TEXT TO READ.
Senior Village Idiot
Joined
Jan 24, 2002
Location
York, Pennsylvania
Well here I sit with a brand new GA60XET-C. I currently have a PIII-S 1.26 running on an Iwill BD133U with a PNY GeForce3 Ti200, 512meg of ram and a 3Com NIC. I have had this package running stable at up to 155 [email protected]. At present I have happily been running at [email protected].

I have pretty much always been an Abit user and made up my mind to experience some other manufacturers products when I started with this processor. The Iwill has proven relatively successful but I have seen so much debate surrounding the Gigabyte 60's that I wanted to see for myself.

Now to the point, what things can you tell me in advance about this board and processor combination to make it at least as successful as my experience with the Iwill. Are there new or different BIOs available from either Gigabyte or elsewhere? Any jumper setting that need special attention? Any help or advice appreciated.

TASKS.
• a. In the forum post, what graphics card does the writer currently have?
• b. Copy the forum post starting at "Now to the point, what" and ending at "or advice appreciated.", substituting "motherboard" for "board".

SOURCE EXCERPT.
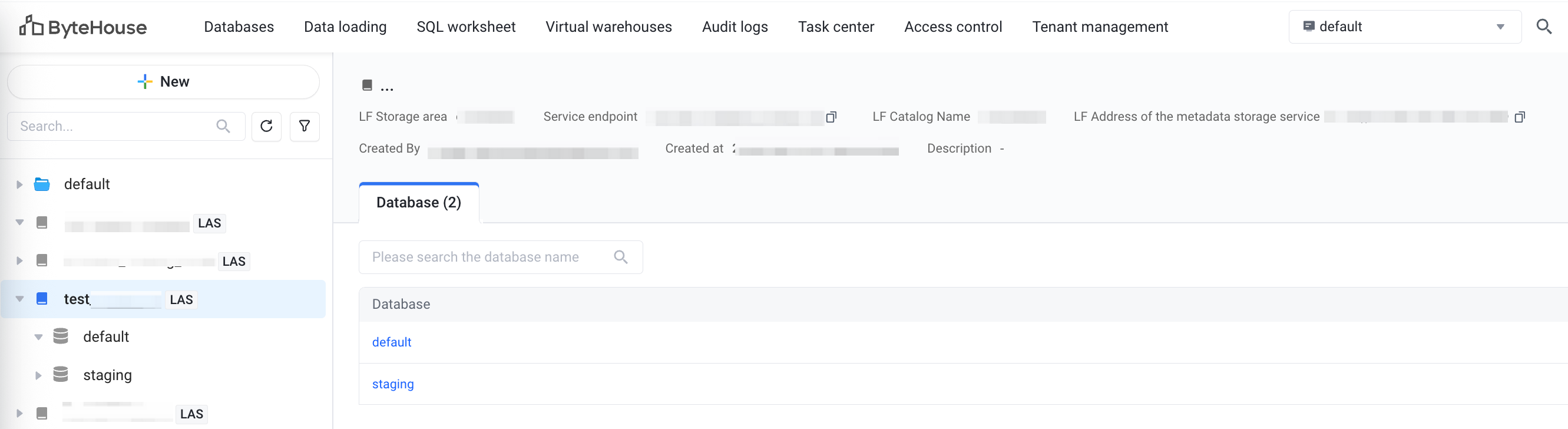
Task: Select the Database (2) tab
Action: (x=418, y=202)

EXERCISE RESULTS.
• a. A PNY GeForce3 Ti200.

• b.
Now to the point, what things can you tell me in advance about this motherboard and processor combination to make it at least as successful as my experience with the Iwill. Are there new or different BIOs available from either Gigabyte or elsewhere? Any jumper setting that need special attention? Any help or advice appreciated.